__Exercise objective__
Copy each of the following entries back without change.

__Source data__
§ §

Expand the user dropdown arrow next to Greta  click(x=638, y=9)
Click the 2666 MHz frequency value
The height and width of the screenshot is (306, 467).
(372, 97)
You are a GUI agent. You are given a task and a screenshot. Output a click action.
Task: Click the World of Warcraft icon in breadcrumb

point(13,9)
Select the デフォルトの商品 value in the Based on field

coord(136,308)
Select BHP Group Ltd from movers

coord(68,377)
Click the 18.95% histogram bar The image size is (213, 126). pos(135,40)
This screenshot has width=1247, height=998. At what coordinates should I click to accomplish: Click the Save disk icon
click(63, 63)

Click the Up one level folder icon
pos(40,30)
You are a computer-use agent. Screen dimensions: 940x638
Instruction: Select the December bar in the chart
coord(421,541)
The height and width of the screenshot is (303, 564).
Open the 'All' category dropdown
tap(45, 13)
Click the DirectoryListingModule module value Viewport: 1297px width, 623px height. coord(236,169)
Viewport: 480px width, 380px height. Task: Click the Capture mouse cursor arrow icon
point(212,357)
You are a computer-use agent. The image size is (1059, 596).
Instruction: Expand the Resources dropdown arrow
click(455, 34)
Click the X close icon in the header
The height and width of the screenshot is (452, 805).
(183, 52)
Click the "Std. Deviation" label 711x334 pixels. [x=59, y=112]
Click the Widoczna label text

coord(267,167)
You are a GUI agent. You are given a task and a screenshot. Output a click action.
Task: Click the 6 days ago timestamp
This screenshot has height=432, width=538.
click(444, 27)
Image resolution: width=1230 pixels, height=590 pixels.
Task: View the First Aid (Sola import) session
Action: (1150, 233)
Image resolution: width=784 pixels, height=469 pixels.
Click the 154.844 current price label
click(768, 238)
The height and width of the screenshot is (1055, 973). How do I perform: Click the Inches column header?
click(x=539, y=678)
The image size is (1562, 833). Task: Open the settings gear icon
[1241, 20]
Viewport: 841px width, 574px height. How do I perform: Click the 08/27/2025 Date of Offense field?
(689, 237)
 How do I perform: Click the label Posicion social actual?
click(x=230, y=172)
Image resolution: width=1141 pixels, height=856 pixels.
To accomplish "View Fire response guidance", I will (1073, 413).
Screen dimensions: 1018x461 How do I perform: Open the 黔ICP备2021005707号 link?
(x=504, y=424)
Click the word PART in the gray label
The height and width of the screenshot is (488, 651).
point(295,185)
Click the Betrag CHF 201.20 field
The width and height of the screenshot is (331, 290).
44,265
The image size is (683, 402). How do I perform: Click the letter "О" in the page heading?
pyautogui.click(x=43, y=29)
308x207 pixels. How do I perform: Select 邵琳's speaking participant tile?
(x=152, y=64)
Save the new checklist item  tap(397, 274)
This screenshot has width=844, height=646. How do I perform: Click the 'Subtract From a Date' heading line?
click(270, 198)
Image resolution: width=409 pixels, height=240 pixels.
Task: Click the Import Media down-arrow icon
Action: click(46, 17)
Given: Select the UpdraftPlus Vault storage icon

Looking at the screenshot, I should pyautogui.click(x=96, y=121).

§ §

__Solution for this exercise__
Expand the user dropdown arrow next to Greta  click(x=638, y=9)
Click the 2666 MHz frequency value
The height and width of the screenshot is (306, 467).
(372, 97)
You are a GUI agent. You are given a task and a screenshot. Output a click action.
Task: Click the World of Warcraft icon in breadcrumb

point(13,9)
Select the デフォルトの商品 value in the Based on field

coord(136,308)
Select BHP Group Ltd from movers

coord(68,377)
Click the 18.95% histogram bar The image size is (213, 126). pos(135,40)
This screenshot has width=1247, height=998. At what coordinates should I click to accomplish: Click the Save disk icon
click(63, 63)

Click the Up one level folder icon
pos(40,30)
You are a computer-use agent. Screen dimensions: 940x638
Instruction: Select the December bar in the chart
coord(421,541)
The height and width of the screenshot is (303, 564).
Open the 'All' category dropdown
tap(45, 13)
Click the DirectoryListingModule module value Viewport: 1297px width, 623px height. coord(236,169)
Viewport: 480px width, 380px height. Task: Click the Capture mouse cursor arrow icon
point(212,357)
You are a computer-use agent. The image size is (1059, 596).
Instruction: Expand the Resources dropdown arrow
click(455, 34)
Click the X close icon in the header
The height and width of the screenshot is (452, 805).
(183, 52)
Click the "Std. Deviation" label 711x334 pixels. [x=59, y=112]
Click the Widoczna label text

coord(267,167)
You are a GUI agent. You are given a task and a screenshot. Output a click action.
Task: Click the 6 days ago timestamp
This screenshot has height=432, width=538.
click(444, 27)
Image resolution: width=1230 pixels, height=590 pixels.
Task: View the First Aid (Sola import) session
Action: (1150, 233)
Image resolution: width=784 pixels, height=469 pixels.
Click the 154.844 current price label
click(768, 238)
The height and width of the screenshot is (1055, 973). How do I perform: Click the Inches column header?
click(x=539, y=678)
The image size is (1562, 833). Task: Open the settings gear icon
[1241, 20]
Viewport: 841px width, 574px height. How do I perform: Click the 08/27/2025 Date of Offense field?
(689, 237)
 How do I perform: Click the label Posicion social actual?
click(x=230, y=172)
Image resolution: width=1141 pixels, height=856 pixels.
To accomplish "View Fire response guidance", I will (1073, 413).
Screen dimensions: 1018x461 How do I perform: Open the 黔ICP备2021005707号 link?
(x=504, y=424)
Click the word PART in the gray label
The height and width of the screenshot is (488, 651).
point(295,185)
Click the Betrag CHF 201.20 field
The width and height of the screenshot is (331, 290).
44,265
The image size is (683, 402). How do I perform: Click the letter "О" in the page heading?
pyautogui.click(x=43, y=29)
308x207 pixels. How do I perform: Select 邵琳's speaking participant tile?
(x=152, y=64)
Save the new checklist item  tap(397, 274)
This screenshot has width=844, height=646. How do I perform: Click the 'Subtract From a Date' heading line?
click(270, 198)
Image resolution: width=409 pixels, height=240 pixels.
Task: Click the Import Media down-arrow icon
Action: click(46, 17)
Given: Select the UpdraftPlus Vault storage icon

Looking at the screenshot, I should pyautogui.click(x=96, y=121).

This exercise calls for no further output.